Le métier d'homme / Alexandre Jollien


Le métier d’homme, façon  Jollien, rejoint la théorie de résilience de Boris Cyrulnik. D’évidence, la personnalité d’Alexandre Jollien s’est construite et forgée sur la base initiale et fragile de son handicap.

Cette construction de soi, cette philosophie de vie, cette prise en main de sa vie, Alexandre Jollien le doit à son handicap, qu’il a réussi à transformer en force.

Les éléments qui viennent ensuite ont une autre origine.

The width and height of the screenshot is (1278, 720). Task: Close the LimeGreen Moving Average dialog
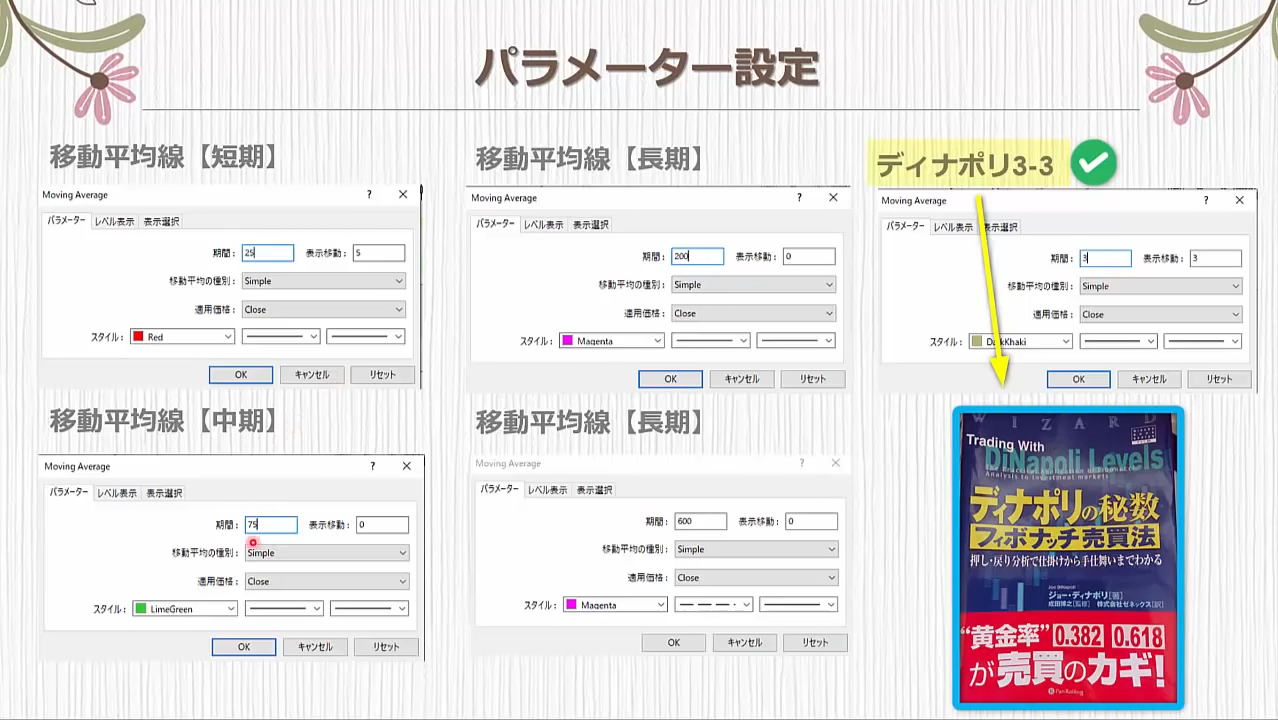click(x=406, y=466)
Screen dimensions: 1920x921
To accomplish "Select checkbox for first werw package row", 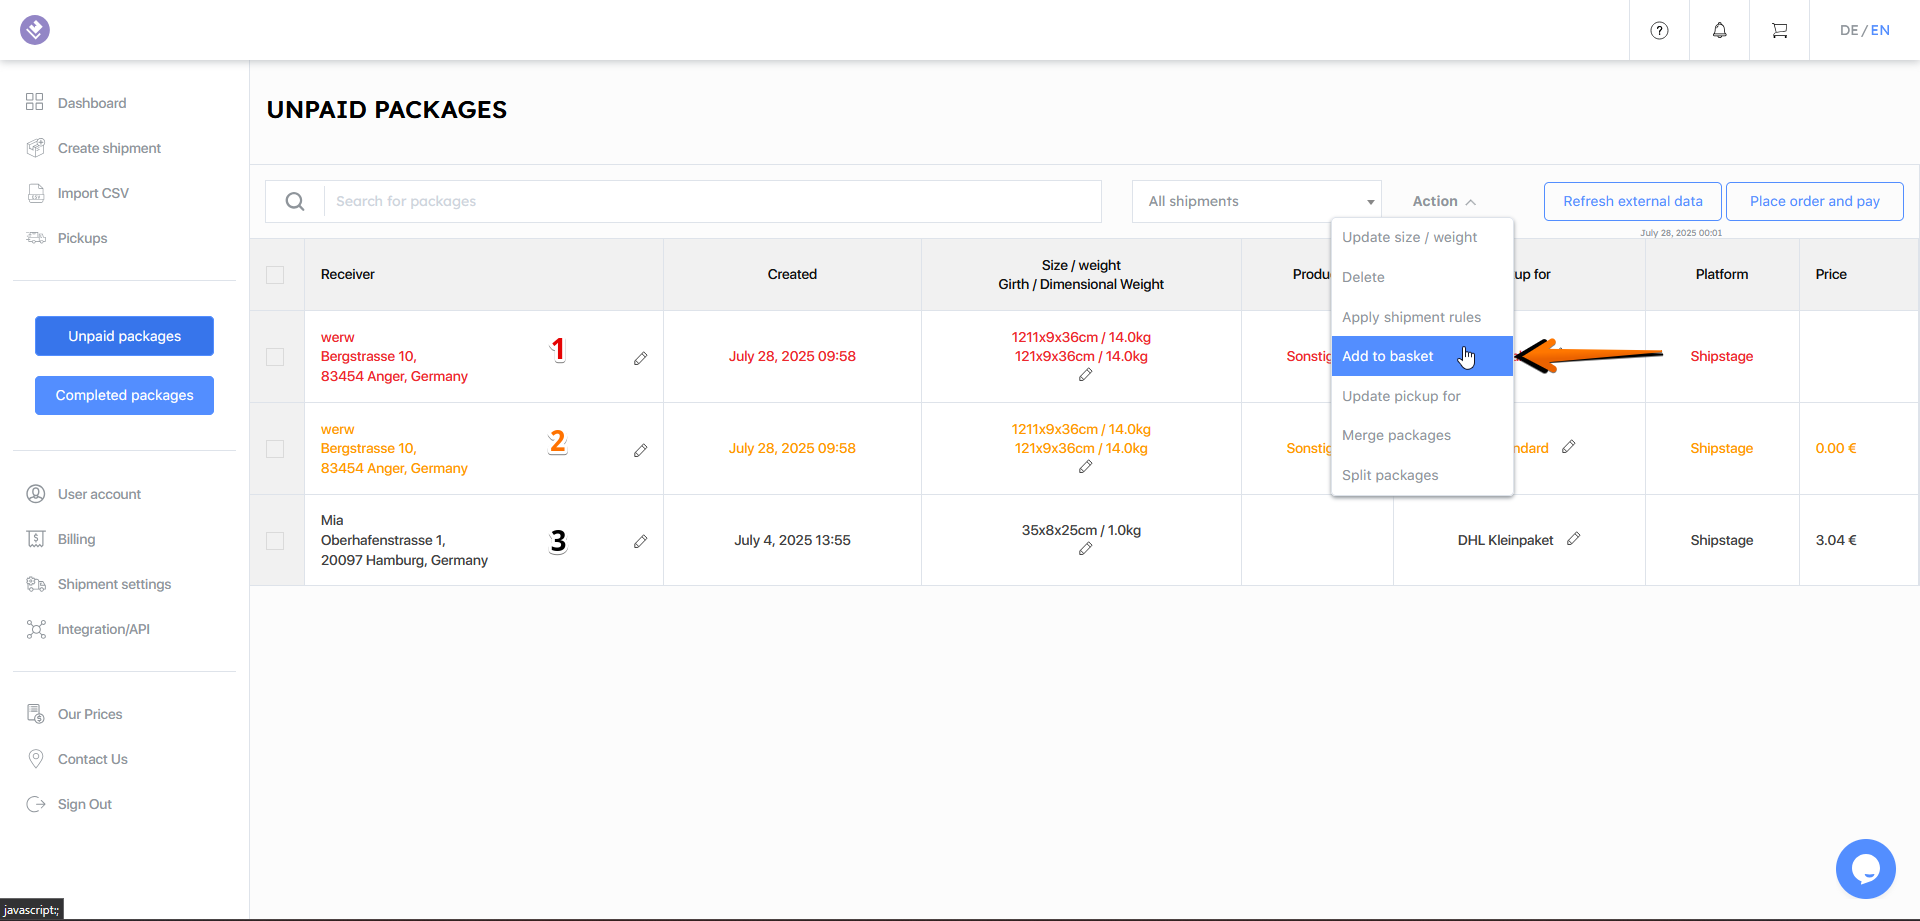I will click(x=275, y=357).
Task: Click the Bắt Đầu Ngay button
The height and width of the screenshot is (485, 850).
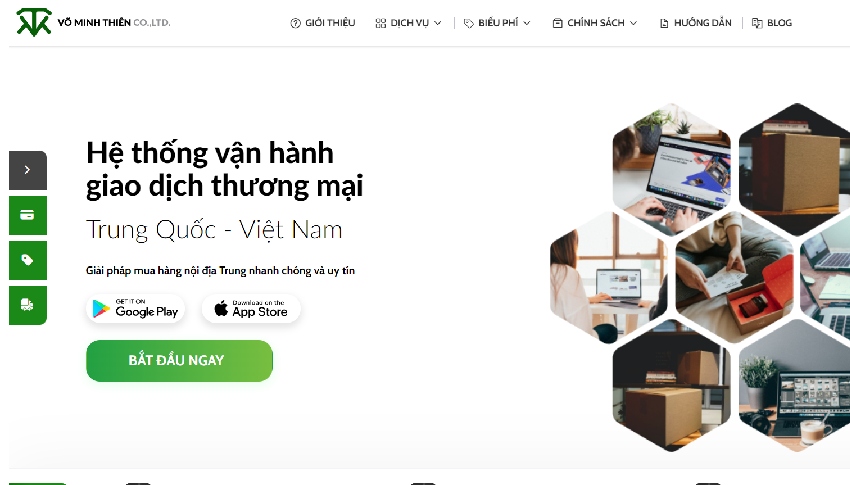Action: coord(179,361)
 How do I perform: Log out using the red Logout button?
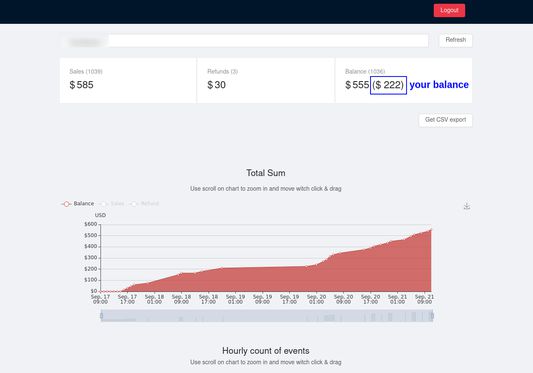(449, 10)
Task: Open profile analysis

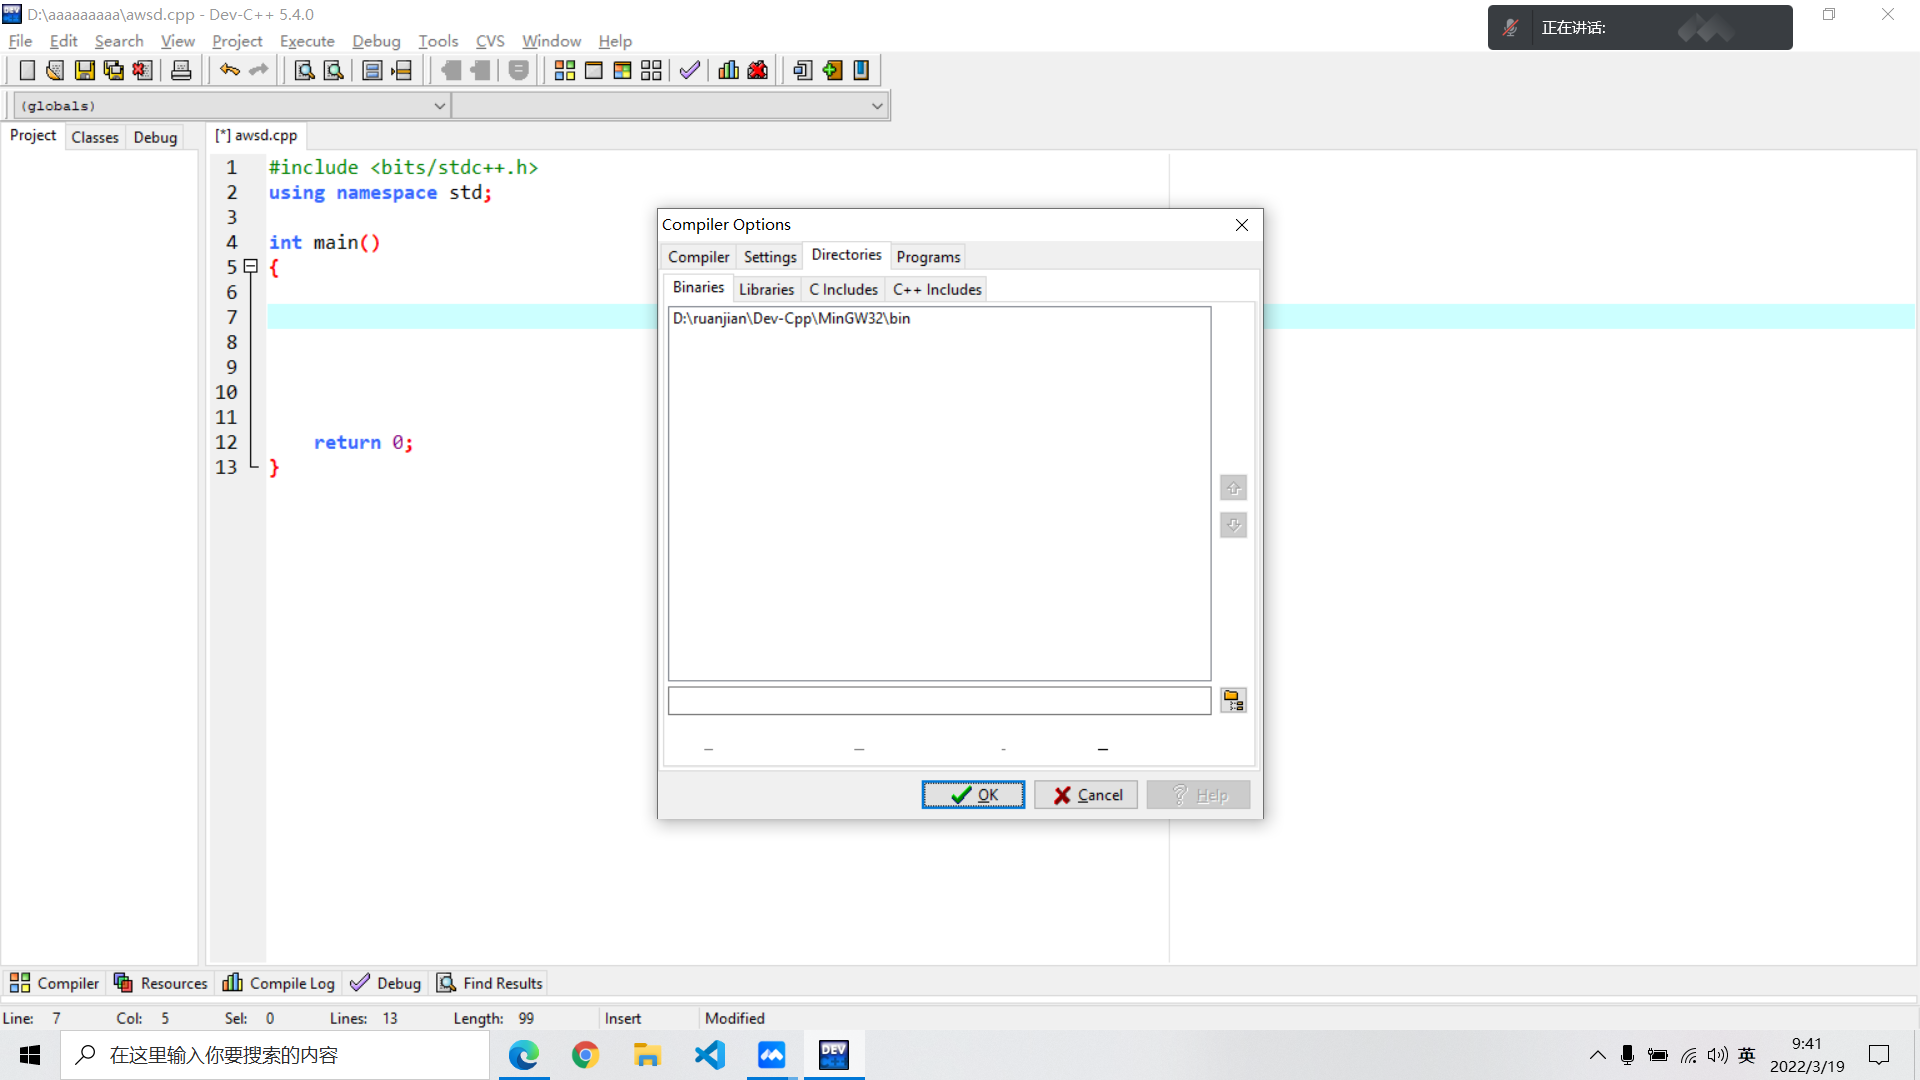Action: tap(727, 70)
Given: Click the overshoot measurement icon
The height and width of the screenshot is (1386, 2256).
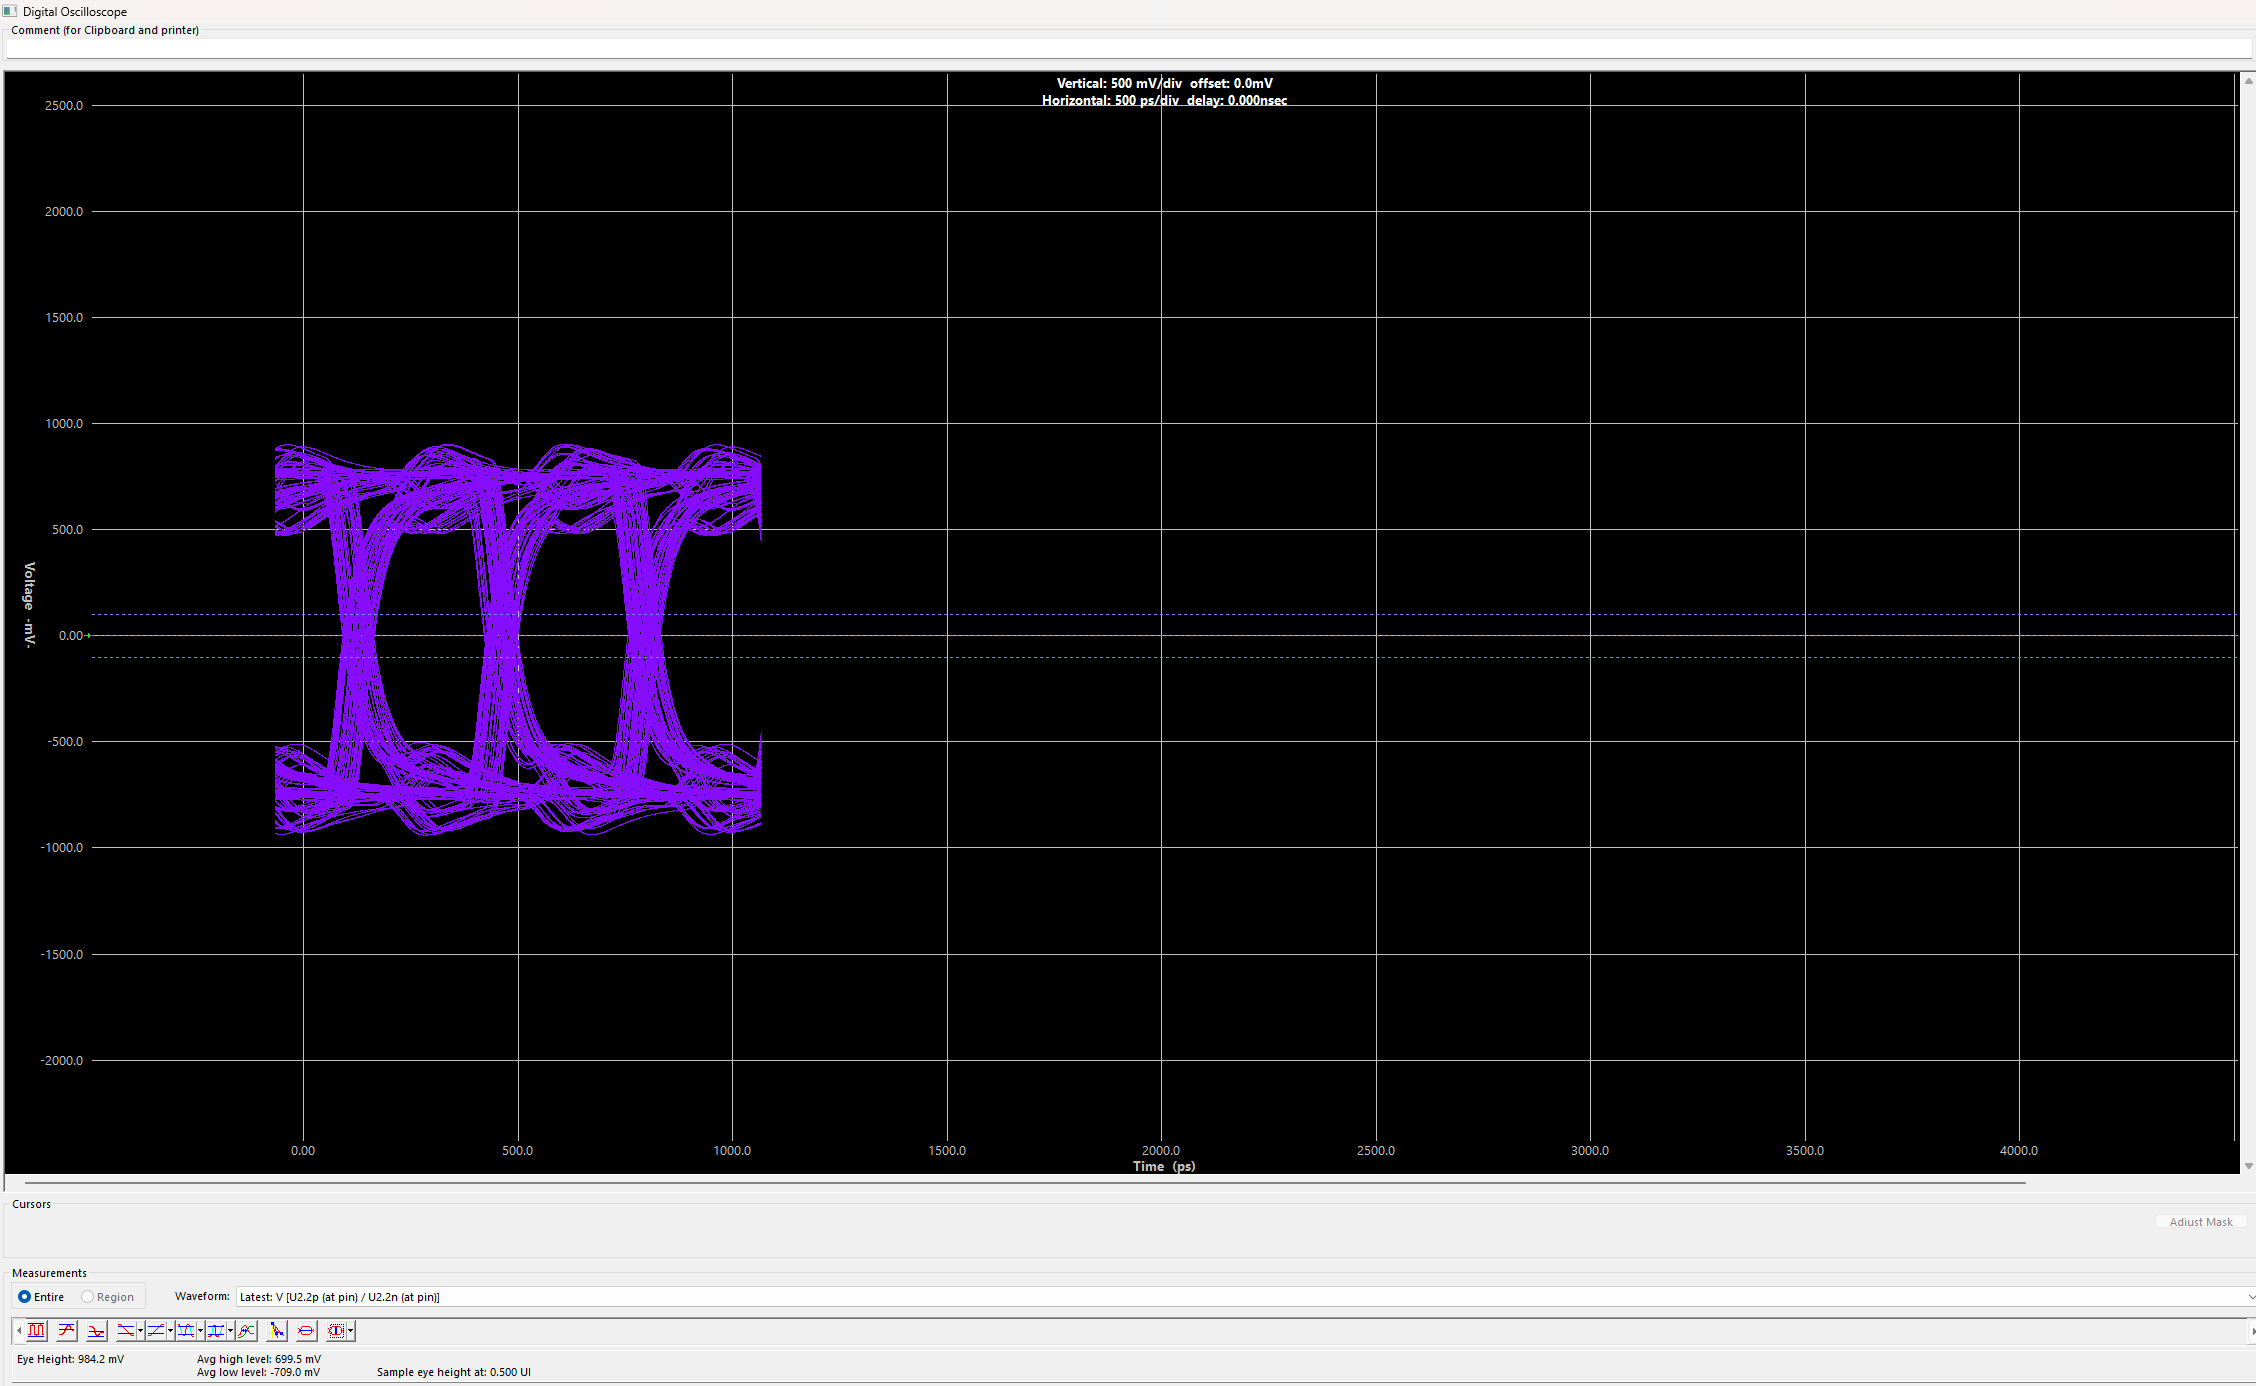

Assumer sa différence, cette faiblesse face à la cruauté de l’autre, le rend plus combattif et armé contre les embûches de la vie, qu’il relativise et qui lui donne une légèreté, un désir de profiter de tous les moments de la vie qui ne sont pas graves et qui se transforment en moments magiques selon l’état d’esprit, l’attention que l’on porte à l’instant et à l’autre.

Légèreté de ne pas se prendre au sérieux et d’aimer la vie qui vaut le coup d’être vécue.
Pas de raison de donner du poids aux biens portants méprisants et odieux, qui du haut de leur bonne santé pensent valoir bien mieux, qu’un homme physiquement diminué.
Pourtant, pas la moindre motivation de se blinder, de se passer des émotions en se protégeant derrière une confortable et sécurisante carapace, qui ne laisserait passer aucune chaleur humaine, que la plupart des êtres savent  donner.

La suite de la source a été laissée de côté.